Task for the records below: please copy exactly, and only, the lines from the one containing "The width and" to the last line, both included, leaving out the pictures.

═══ PROVIDED INFORMATION

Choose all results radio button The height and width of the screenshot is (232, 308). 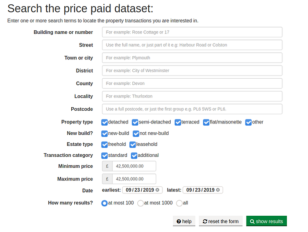pos(179,203)
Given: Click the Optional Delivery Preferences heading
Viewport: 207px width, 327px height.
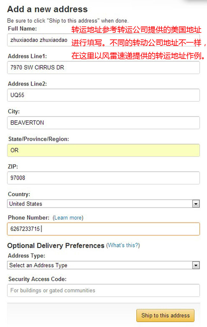Looking at the screenshot, I should tap(56, 246).
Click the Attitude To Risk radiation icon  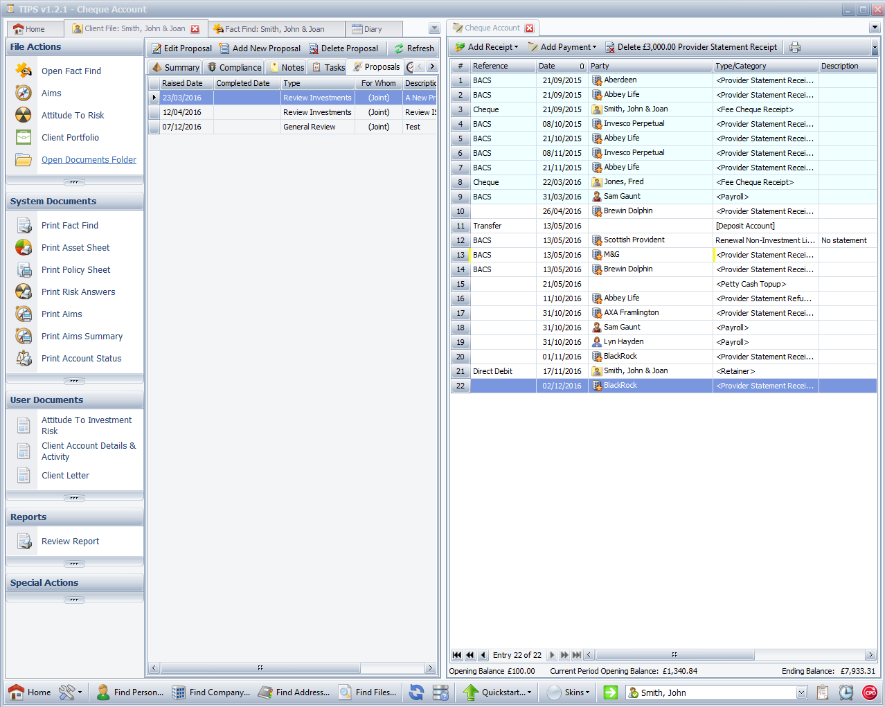click(24, 115)
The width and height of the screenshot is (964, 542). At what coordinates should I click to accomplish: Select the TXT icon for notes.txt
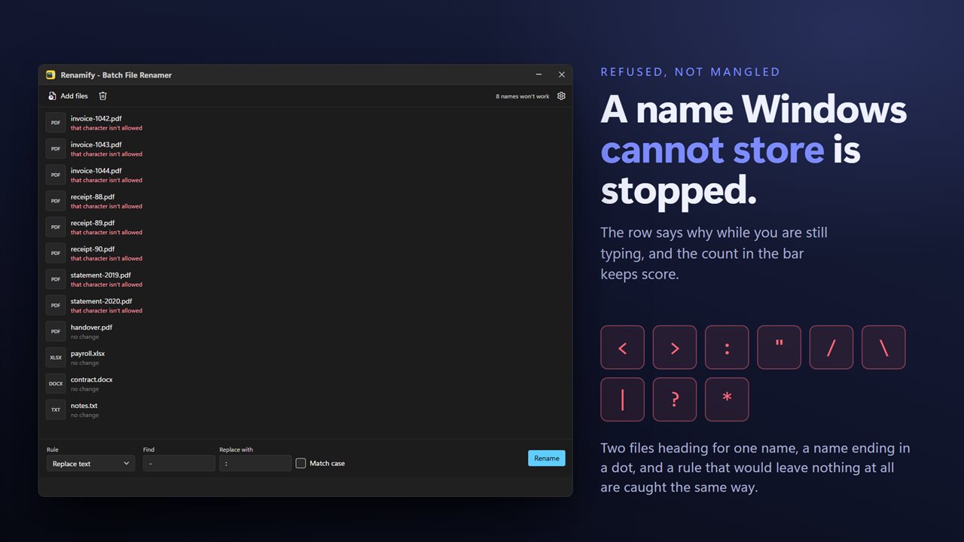56,410
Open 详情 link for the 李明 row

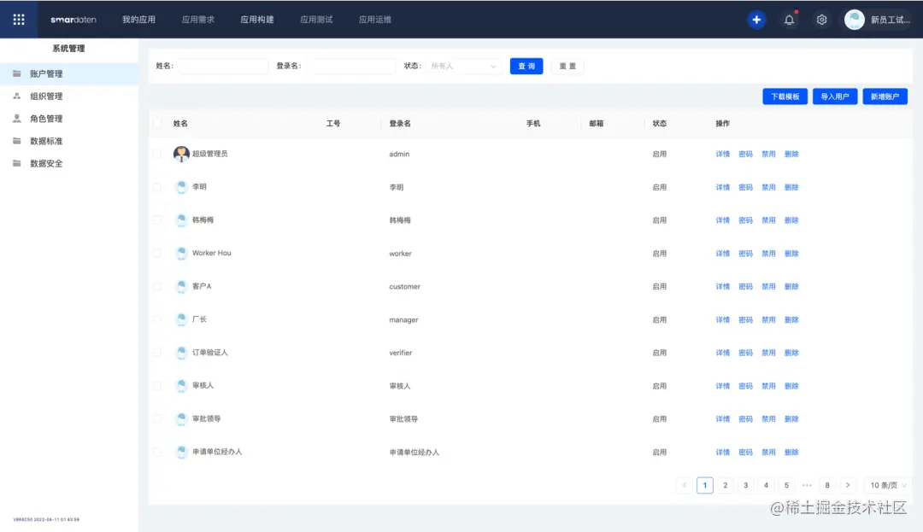click(722, 187)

══════

#### [YOUR SOLUTION]
The width and height of the screenshot is (964, 542). At what coordinates should I click to accomplish: Select the TXT icon for notes.txt
56,410
Open 详情 link for the 李明 row

click(722, 187)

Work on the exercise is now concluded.